--- Instructions to follow ---
Give again, word for word, the line holding "Task: Click the help" and every line after it through the end of the data below. Omit pictures.

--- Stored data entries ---
▼
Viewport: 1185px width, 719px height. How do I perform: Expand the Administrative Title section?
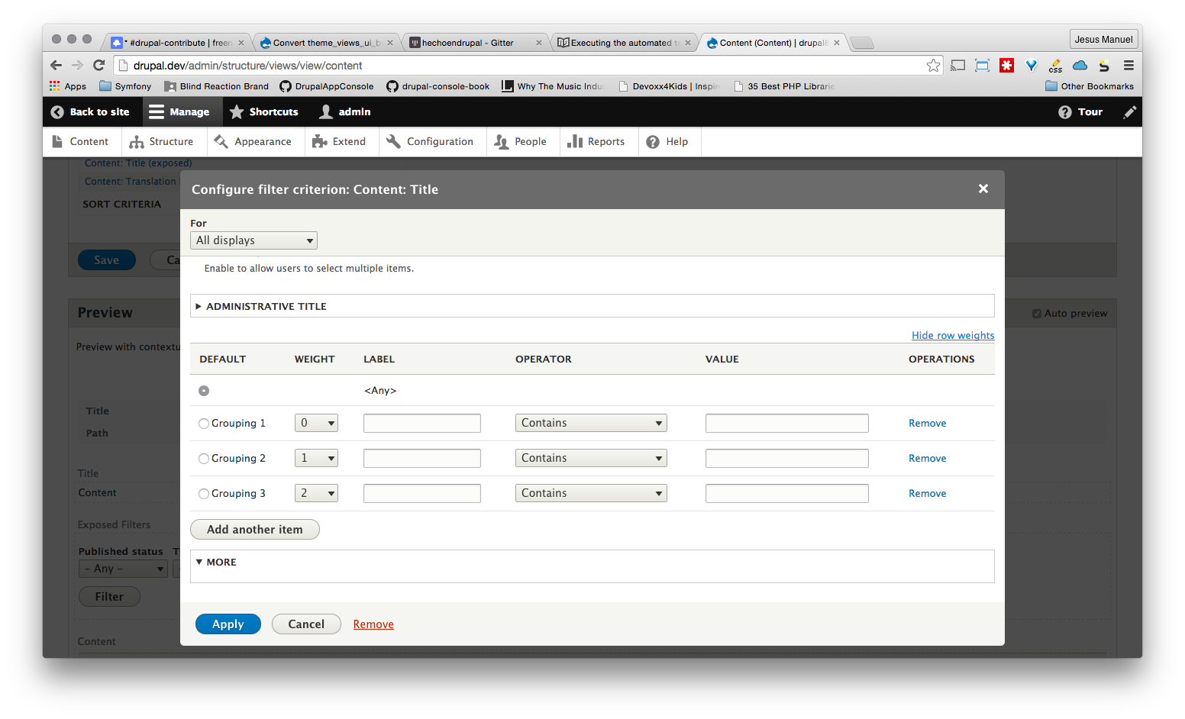[266, 306]
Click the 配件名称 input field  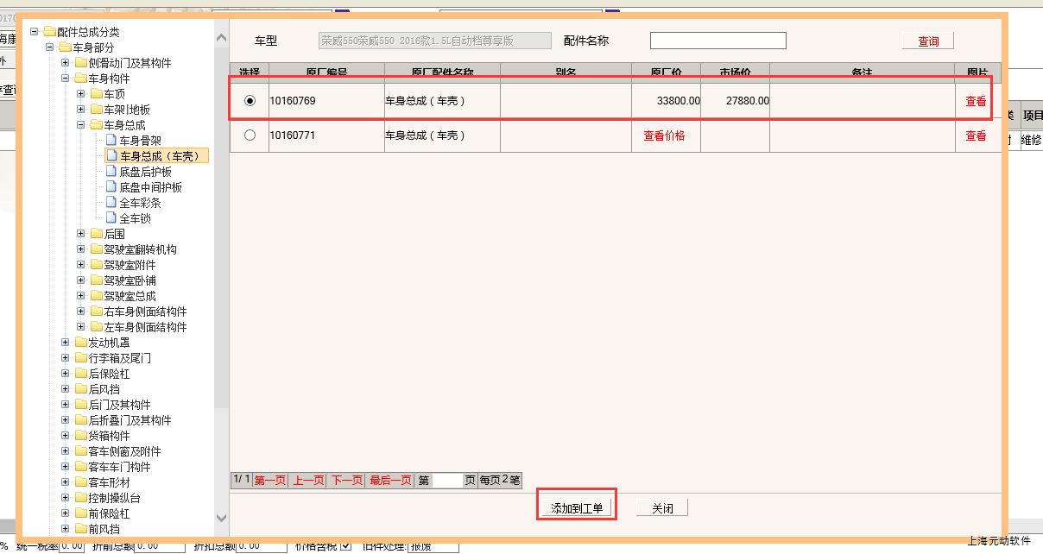pos(717,41)
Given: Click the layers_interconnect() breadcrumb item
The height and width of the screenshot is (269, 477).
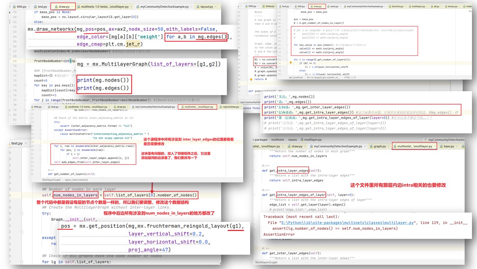Looking at the screenshot, I should point(76,180).
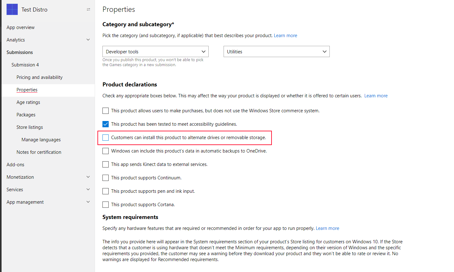This screenshot has height=272, width=454.
Task: Check the alternate drives install checkbox
Action: [106, 138]
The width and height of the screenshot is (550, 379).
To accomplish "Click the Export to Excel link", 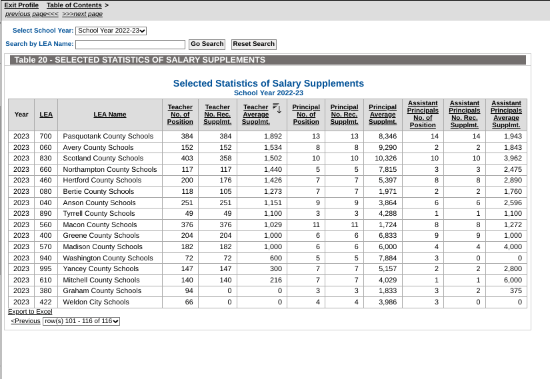I will click(x=30, y=312).
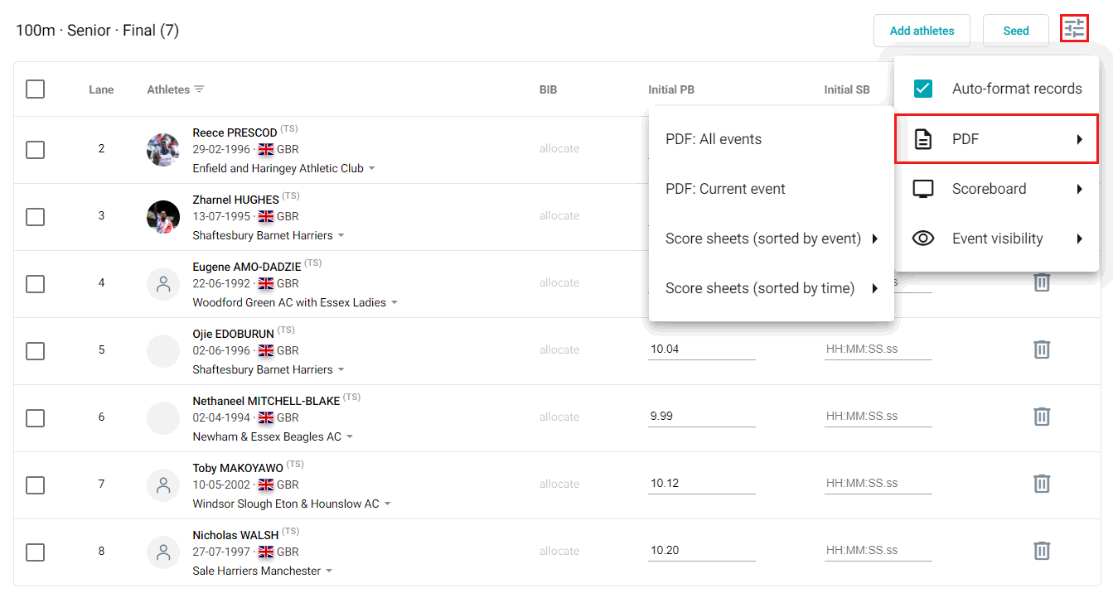Delete Ojie EDOBURUN using trash icon
The height and width of the screenshot is (593, 1113).
pos(1042,350)
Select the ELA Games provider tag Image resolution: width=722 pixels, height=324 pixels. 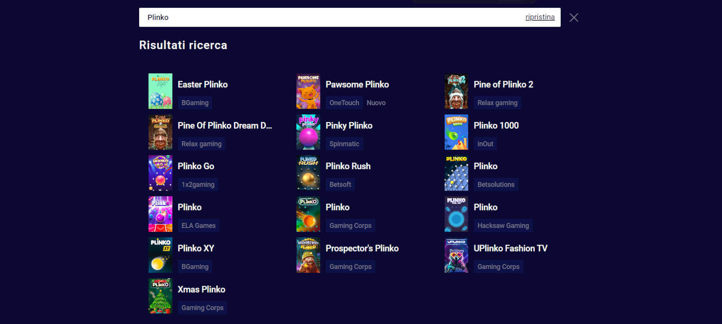199,225
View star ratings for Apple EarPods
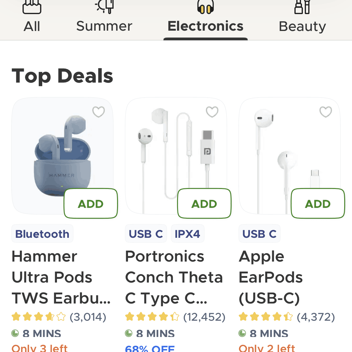 [266, 317]
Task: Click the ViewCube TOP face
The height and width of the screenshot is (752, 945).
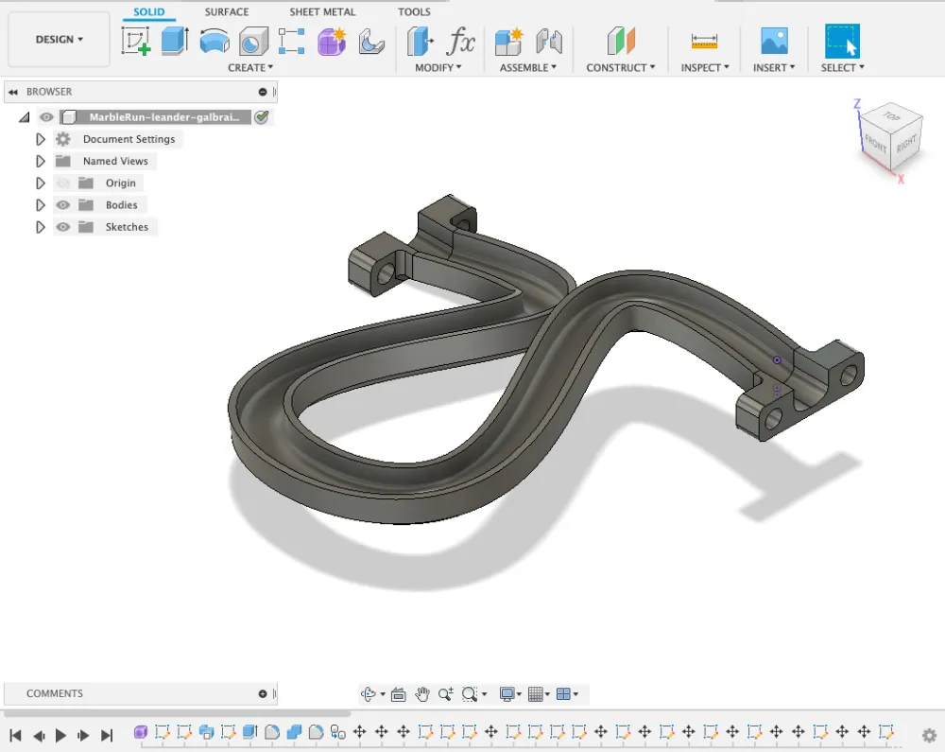Action: (x=891, y=116)
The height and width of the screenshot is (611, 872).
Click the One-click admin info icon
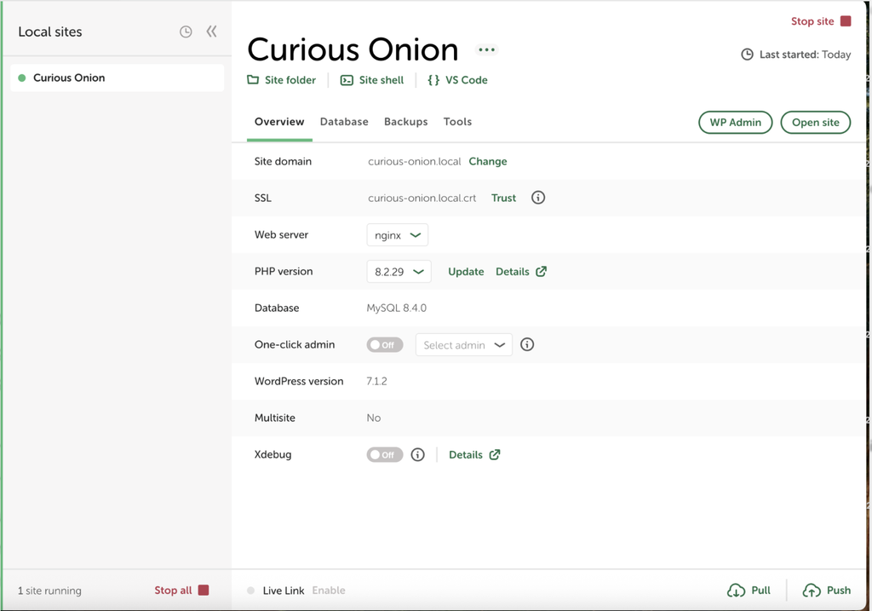click(x=527, y=344)
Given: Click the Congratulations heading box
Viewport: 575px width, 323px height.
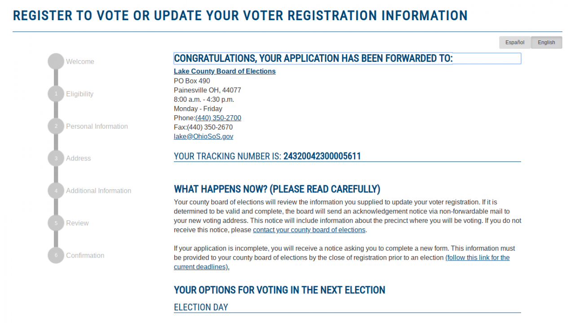Looking at the screenshot, I should coord(347,58).
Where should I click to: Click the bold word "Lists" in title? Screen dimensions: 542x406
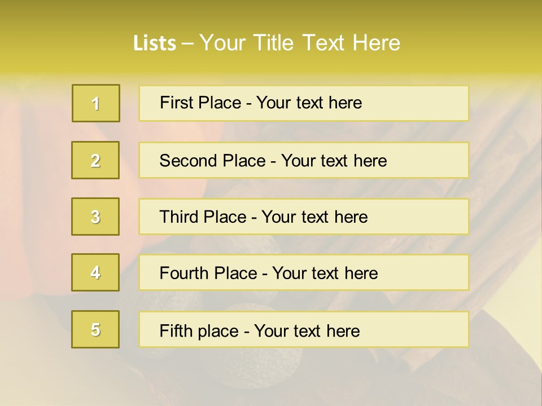tap(155, 43)
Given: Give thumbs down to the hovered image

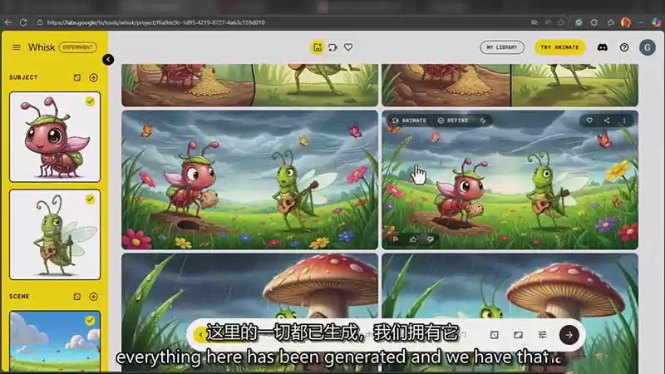Looking at the screenshot, I should pos(430,239).
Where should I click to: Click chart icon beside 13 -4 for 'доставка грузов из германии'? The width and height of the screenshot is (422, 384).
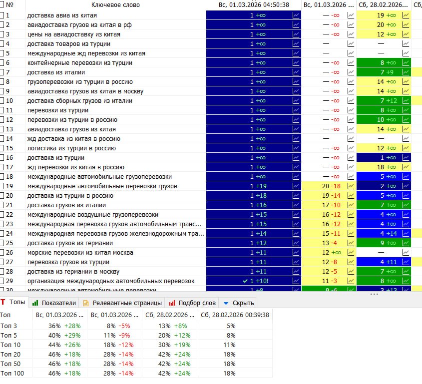[351, 243]

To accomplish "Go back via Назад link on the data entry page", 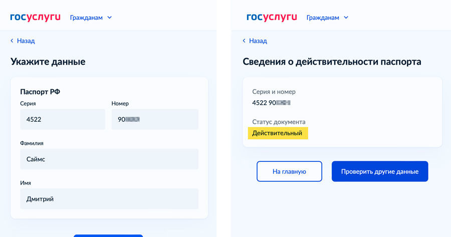I will coord(26,41).

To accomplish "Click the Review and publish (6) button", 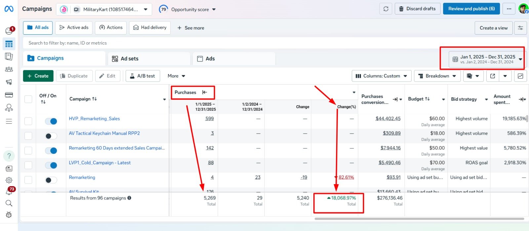I will tap(471, 9).
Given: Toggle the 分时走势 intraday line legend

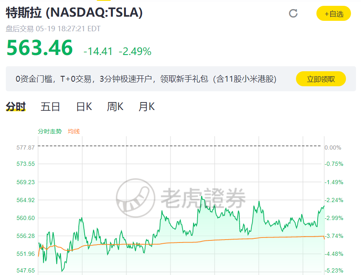Looking at the screenshot, I should (x=50, y=131).
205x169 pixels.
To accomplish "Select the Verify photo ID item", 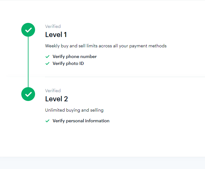I will (x=68, y=64).
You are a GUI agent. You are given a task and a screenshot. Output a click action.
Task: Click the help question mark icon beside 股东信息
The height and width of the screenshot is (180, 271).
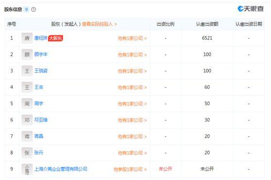click(34, 10)
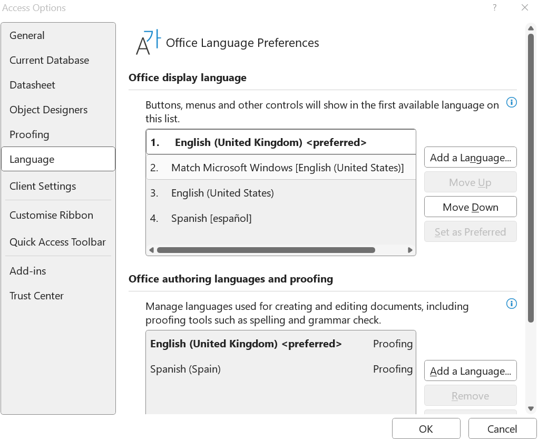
▲
--- Solution for this problem ---
Task: Click the help question mark icon beside 股东信息
The height and width of the screenshot is (180, 271).
click(34, 10)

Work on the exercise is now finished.